# Now what? Brand new with low rating! :(



## BizyMom (Sep 1, 2015)

Yesterday was my first day driving. I was only on for an hour as that is all the time I had, and only had two riders. This is a small town and I'm honestly surprised it can support Uber at all, but I'm only doing this in my free time while waiting for my kid to finish dance class, so it doesn't matter to me if I have loads of riders or very few. 

Today, I also had two riders.

I am a "people person" and felt I had great rapport with everyone who has ridden with me so far. The first 2 gave me '5' stars. Today, one of my riders gave me only 3 and one didn't rate me at all! I know which rider gave me the 3 and I'm frustrated about it.

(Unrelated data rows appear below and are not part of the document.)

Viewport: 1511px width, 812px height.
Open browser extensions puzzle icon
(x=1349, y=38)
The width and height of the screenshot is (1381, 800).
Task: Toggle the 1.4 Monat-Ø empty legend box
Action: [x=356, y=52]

She entered the wrong address and when my GPS said 'you have arrived', it was in the middle of a street with no residence or commercial buidling at all, just the back wall of an apartment complex. I pulled into the apartment lot and texted her immediately to try to determine where she really was, and she didn't text me back. I waited 3 minutes and then called her. She answered right away and was across the street at a shopping complex. I picked her up there immediately. The only other 'glitch' in her ride was some confusing construction where I missed a turn by one block because the road seemed closed which still got us to the same main road, just one block further south, so it didn't match the GPS but added literally zero time or miles to her trip. She was very sweet and talkative during the ride, and her destination was the same - it is such a brand-new apartment complex that the road is still a bumpy, unpaved dirt path with construction equipment all around and the GPS doesn't get a person all the way to her building, so she had to direct me the last three blocks or so because the roads haven't even been named yet.

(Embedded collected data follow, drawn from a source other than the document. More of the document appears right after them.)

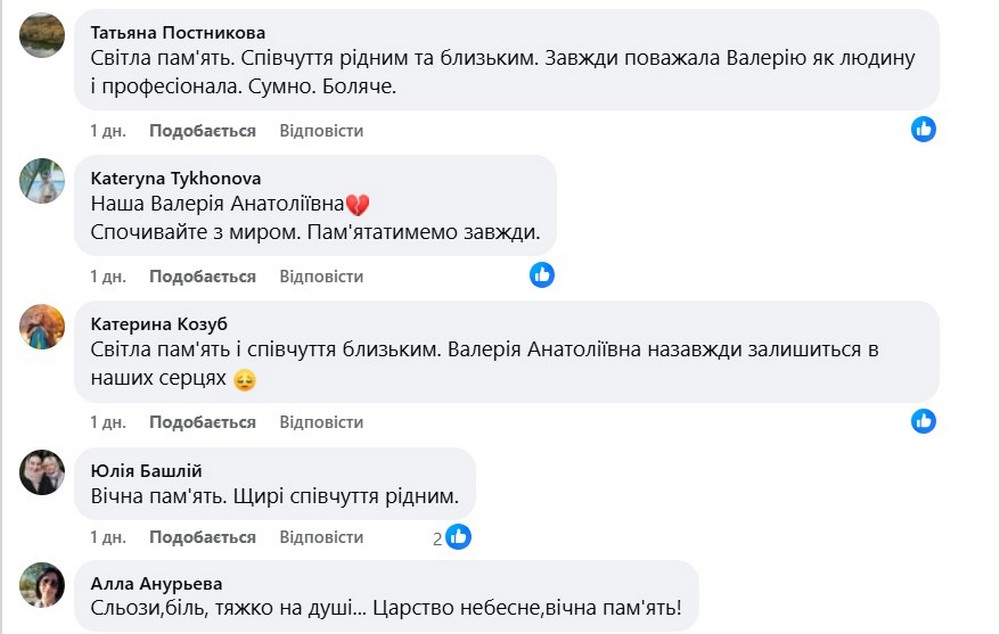Click Подобається under Катерина Козуб's comment

coord(201,422)
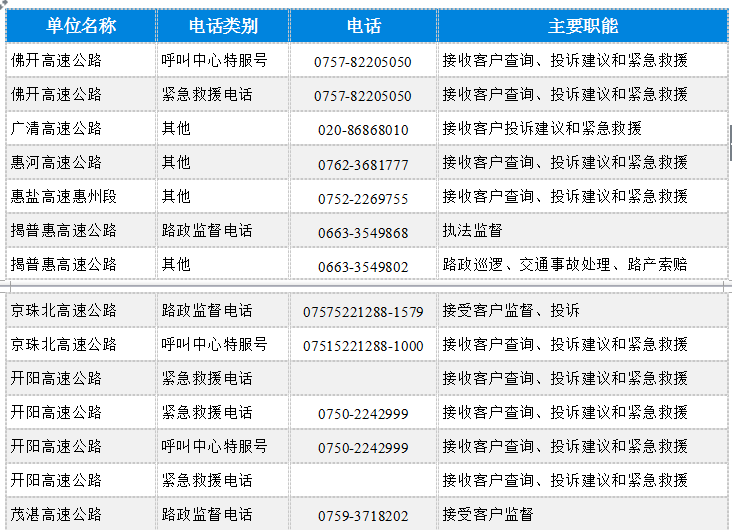Click phone number 0663-3549802
Viewport: 732px width, 530px height.
point(363,267)
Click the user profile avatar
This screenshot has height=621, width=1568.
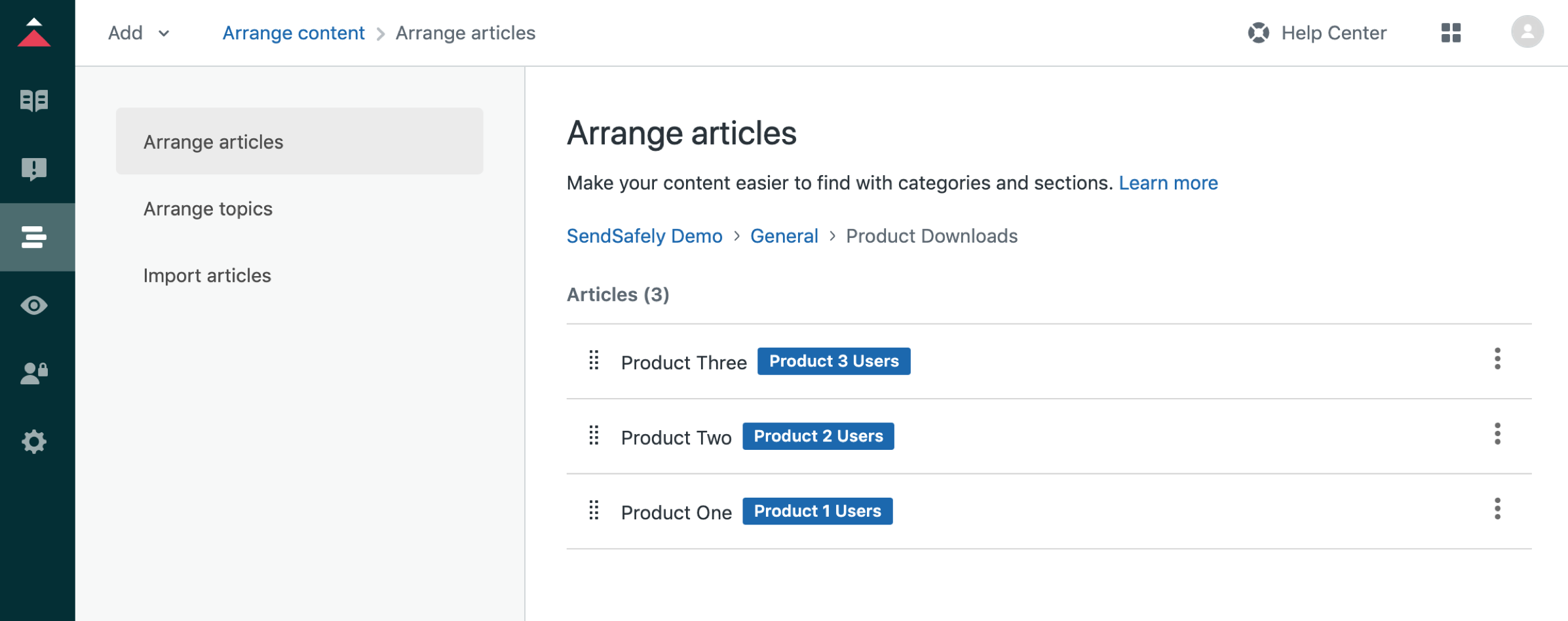coord(1527,32)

I can only assume she rated me badly because of the GPS glitch, but now my total rating is 4.33!! Doesn't that mean I can't drive for Uber anymore?? How can I contest that rating or possibly get it up again enough to be allowed to drive again - when I'm not allowed to drive?

The next rider hasn't rated me at all, at least not yet. He is an international student and was also so appreciative. I helped him get his shopping bags in the car, and he mentioned his bike is broken and it was going to be $100 to fix it, and I know a home-based mobile bike repair business in town that would probably be cheaper and was able to give him that phone number. I know he hasn't rated me yet - but what if he never does? Even if he gives me a 5, it will only bring my total to 4.5. 

I know this rating has already hurt me because I had two more ride request pings after I saw how low it was, and both of them cancelled on me immediately.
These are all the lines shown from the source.